Per Beller gli indicatori essenziali di osservazione per quanto riguarda lo sviluppo linguistico nel primo anno di vita sono nella sostanza progressivamente indicati nella tabella sotto riportata.
Si tratta, come si può vedere, di prestazioni relativamente facili da osservare e sono alla portata osservativa di qualsiasi adulto nella vita di ogni giorno.
Vista così, la lista può sembrare di una semplicità disarmante. Possono sembrare cose ovvie e scontate. Ma non è così, perché lo sviluppo è difficile da vedere proprio perché ce l’abbiamo troppo sotto gli occhi; ognuno di noi ha un proprio sapere e il rischio della sottovalutazione o della sopravalutazione è sempre possibile perché ogni osservazione è in realtà un’interpretazione.
Non va dimenticato che il linguaggio non è un processo a sé stante ma è interconnesso con lo sviluppo delle altre capacità e ciò che appare interessante è il collegamento dei primi comportamenti comunicativi ed espressivi con altre aree, come ad esempio i movimenti e il loro controllo, l’attenzione crescente all’ambiente circostante, gli stati emotivi, le capacità esplorative in evoluzione e così via.
Ciò che interessa è che gli indicatori su esposti hanno la funzione di orientare, attraverso l’invito all’attenzione mirata, il comportamento relazionale e comunicativo dell’adulto nei confronti del bambino. In altri termini, il piccolo difficilmente potrà progredire nel proprio sviluppo senza gli incoraggiamenti e il sostegno – non necessariamente consapevole – degli adulti. In questo caso, perciò, ciò che l’adulto è invitato ad osservare coincide con ciò che è invitato a fare.

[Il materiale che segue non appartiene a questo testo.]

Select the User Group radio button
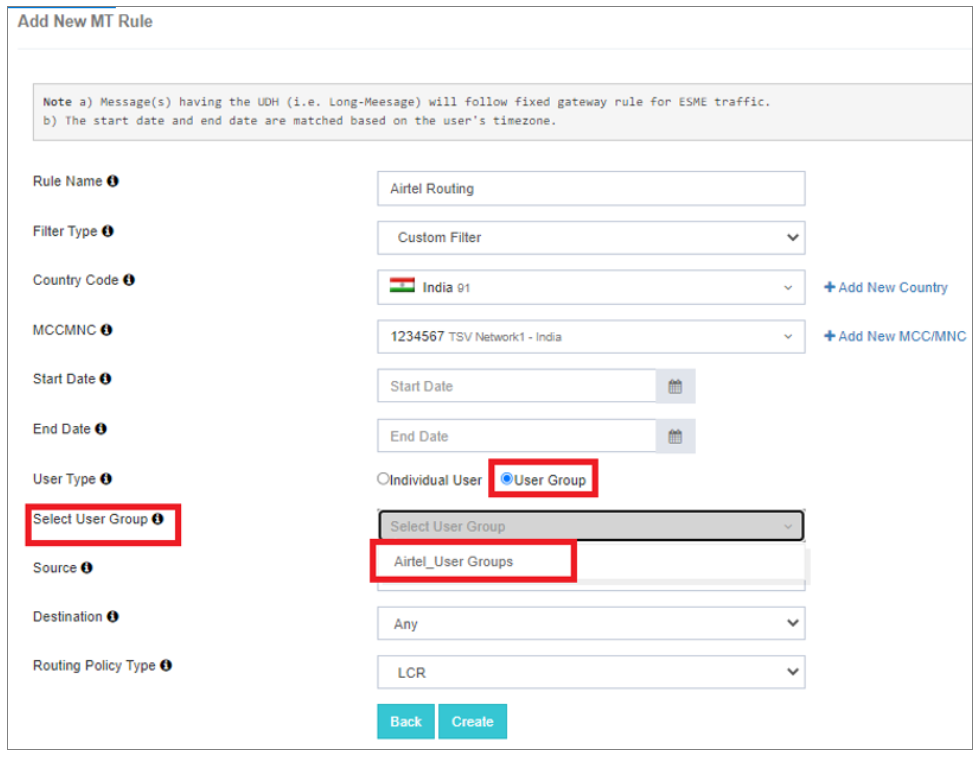979x758 pixels. point(507,479)
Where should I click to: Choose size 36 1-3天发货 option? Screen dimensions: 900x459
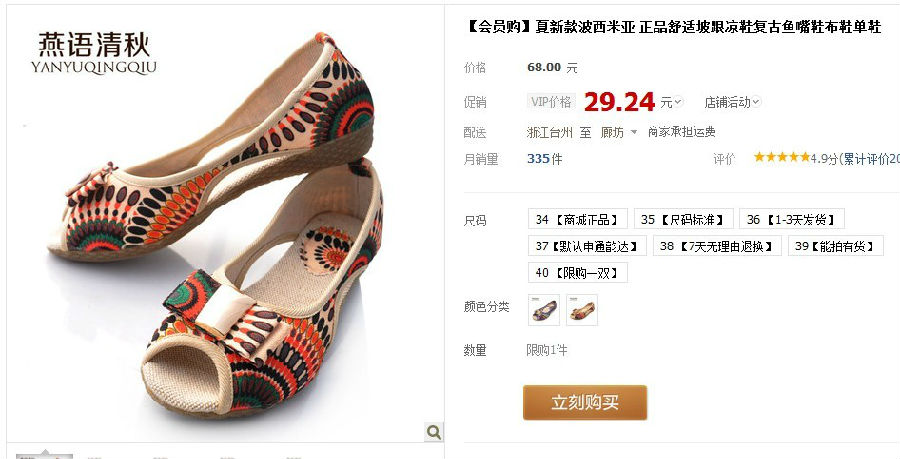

Il bambino emette vocalizzi da solo ma continuerà ad emetterli se si trova in un ambiente incoraggiante che lo invita a continuare. E questo significa che se un ambiente è troppo rumoroso la voce del bambino si perde ed è destinata a non essere sentita e ascoltata. La stessa cosa vale se l’adulto non li incoraggia rispondendo ai richiami e interagendo con il bambino.
Inizialmente, in presenza di un disagio l’unico strumento che il bambino ha è quello di piangere e piange indistintamente in risposta a qualsiasi tipo di disagio. In seguito, però il pianto si modulerà e assumerà coloriture e intonazioni differenti: non sarà cioè sempre uguale ma si differenzierà in relazione ai diversi tipi di disagio. Diventa cioè una forma di comunicazione che l’adulto attento sa riconoscere, discriminare ed interpretare, tenuto conto che ogni bambino costruirà individualmente le diverse forme espressive del pianto. Ciò che fa la differenza è perciò non solo se il bambino manifesta i comportamenti descritti dagli indicatori ma come li fa, come sono i tempi e i modi, le intonazioni e le intensità, le modulazioni e i ritmi. Gli indicatori di Beller nella loro essenzialità costituiscono perciò un primo strumento potente per la costruzione della relazione che l’adulto – in particolare la figura di riferimento - instaura con il bambino.
In seguito, con la crescita i segnali del bambino si specializzeranno sempre di più e di conseguenza il loro significato sarà sempre più chiaro per l’adulto. I primissimi segnali del bambino nei primi mesi di vita sono quanto mai importanti proprio per la loro relativa indifferenziazione che richiedono all’adulto la capacità di riconoscerli e interpretarli per costruire una prossimità emotiva sincera e profonda con ogni singolo bambino.